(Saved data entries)
▬▬▬▬▬▬▬▬▬▬

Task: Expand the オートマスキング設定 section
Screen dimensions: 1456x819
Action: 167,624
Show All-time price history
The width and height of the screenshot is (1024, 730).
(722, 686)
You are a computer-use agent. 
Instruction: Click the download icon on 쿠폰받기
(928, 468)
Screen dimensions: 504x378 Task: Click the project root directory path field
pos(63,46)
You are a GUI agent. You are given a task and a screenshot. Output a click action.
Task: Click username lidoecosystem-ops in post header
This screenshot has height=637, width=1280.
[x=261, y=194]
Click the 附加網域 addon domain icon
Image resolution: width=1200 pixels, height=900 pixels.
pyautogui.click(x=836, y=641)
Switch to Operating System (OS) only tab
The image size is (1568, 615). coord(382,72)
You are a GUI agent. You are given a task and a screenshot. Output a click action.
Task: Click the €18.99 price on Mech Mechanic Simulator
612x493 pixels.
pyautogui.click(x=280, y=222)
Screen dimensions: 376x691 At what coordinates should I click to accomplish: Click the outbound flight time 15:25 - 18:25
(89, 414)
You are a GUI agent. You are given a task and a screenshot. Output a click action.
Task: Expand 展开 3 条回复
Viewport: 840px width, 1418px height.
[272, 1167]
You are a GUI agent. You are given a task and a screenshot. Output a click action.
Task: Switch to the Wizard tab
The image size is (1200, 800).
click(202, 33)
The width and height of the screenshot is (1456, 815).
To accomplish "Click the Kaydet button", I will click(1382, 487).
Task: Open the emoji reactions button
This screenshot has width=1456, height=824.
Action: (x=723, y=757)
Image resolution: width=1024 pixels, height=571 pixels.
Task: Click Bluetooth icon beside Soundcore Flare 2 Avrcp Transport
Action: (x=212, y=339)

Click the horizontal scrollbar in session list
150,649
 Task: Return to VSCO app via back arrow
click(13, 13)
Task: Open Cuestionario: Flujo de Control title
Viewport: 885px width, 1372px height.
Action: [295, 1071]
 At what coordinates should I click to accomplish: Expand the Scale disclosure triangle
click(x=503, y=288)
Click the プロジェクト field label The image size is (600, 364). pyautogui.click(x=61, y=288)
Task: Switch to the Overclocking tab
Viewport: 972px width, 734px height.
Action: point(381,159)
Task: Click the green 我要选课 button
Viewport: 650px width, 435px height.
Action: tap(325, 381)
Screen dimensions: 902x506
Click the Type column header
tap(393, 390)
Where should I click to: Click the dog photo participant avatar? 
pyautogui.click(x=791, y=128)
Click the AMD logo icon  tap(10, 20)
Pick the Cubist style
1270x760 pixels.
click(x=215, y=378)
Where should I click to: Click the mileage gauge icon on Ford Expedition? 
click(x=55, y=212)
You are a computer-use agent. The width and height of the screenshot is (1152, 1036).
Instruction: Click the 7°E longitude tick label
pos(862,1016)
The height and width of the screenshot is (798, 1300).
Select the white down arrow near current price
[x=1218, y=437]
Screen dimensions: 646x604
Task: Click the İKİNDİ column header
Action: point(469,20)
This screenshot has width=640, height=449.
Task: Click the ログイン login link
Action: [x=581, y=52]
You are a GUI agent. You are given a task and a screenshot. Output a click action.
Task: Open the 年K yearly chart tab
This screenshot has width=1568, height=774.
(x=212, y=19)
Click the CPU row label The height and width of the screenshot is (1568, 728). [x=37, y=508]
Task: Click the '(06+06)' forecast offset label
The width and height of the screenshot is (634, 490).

▬▬▬▬▬▬▬▬▬▬

DIRECTIONS
Your reply is to repeat, unchanged, the lines above running from the one with "612x493 pixels." up to and including the one with "The height and width of the screenshot is (798, 1300).".

EXERCISE RESPONSE
612x493 pixels.
pyautogui.click(x=280, y=222)
Screen dimensions: 376x691 At what coordinates should I click to accomplish: Click the outbound flight time 15:25 - 18:25
(89, 414)
You are a GUI agent. You are given a task and a screenshot. Output a click action.
Task: Expand 展开 3 条回复
Viewport: 840px width, 1418px height.
[272, 1167]
You are a GUI agent. You are given a task and a screenshot. Output a click action.
Task: Switch to the Wizard tab
The image size is (1200, 800).
click(202, 33)
The width and height of the screenshot is (1456, 815).
To accomplish "Click the Kaydet button", I will click(1382, 487).
Task: Open the emoji reactions button
This screenshot has width=1456, height=824.
Action: (x=723, y=757)
Image resolution: width=1024 pixels, height=571 pixels.
Task: Click Bluetooth icon beside Soundcore Flare 2 Avrcp Transport
Action: (x=212, y=339)

Click the horizontal scrollbar in session list
150,649
 Task: Return to VSCO app via back arrow
click(13, 13)
Task: Open Cuestionario: Flujo de Control title
Viewport: 885px width, 1372px height.
Action: [295, 1071]
 At what coordinates should I click to accomplish: Expand the Scale disclosure triangle
click(x=503, y=288)
Click the プロジェクト field label The image size is (600, 364). pyautogui.click(x=61, y=288)
Task: Switch to the Overclocking tab
Viewport: 972px width, 734px height.
Action: point(381,159)
Task: Click the green 我要选课 button
Viewport: 650px width, 435px height.
Action: tap(325, 381)
Screen dimensions: 902x506
Click the Type column header
tap(393, 390)
Where should I click to: Click the dog photo participant avatar? 
pyautogui.click(x=791, y=128)
Click the AMD logo icon  tap(10, 20)
Pick the Cubist style
1270x760 pixels.
click(x=215, y=378)
Where should I click to: Click the mileage gauge icon on Ford Expedition? 
click(x=55, y=212)
You are a computer-use agent. The width and height of the screenshot is (1152, 1036).
Instruction: Click the 7°E longitude tick label
pos(862,1016)
The height and width of the screenshot is (798, 1300).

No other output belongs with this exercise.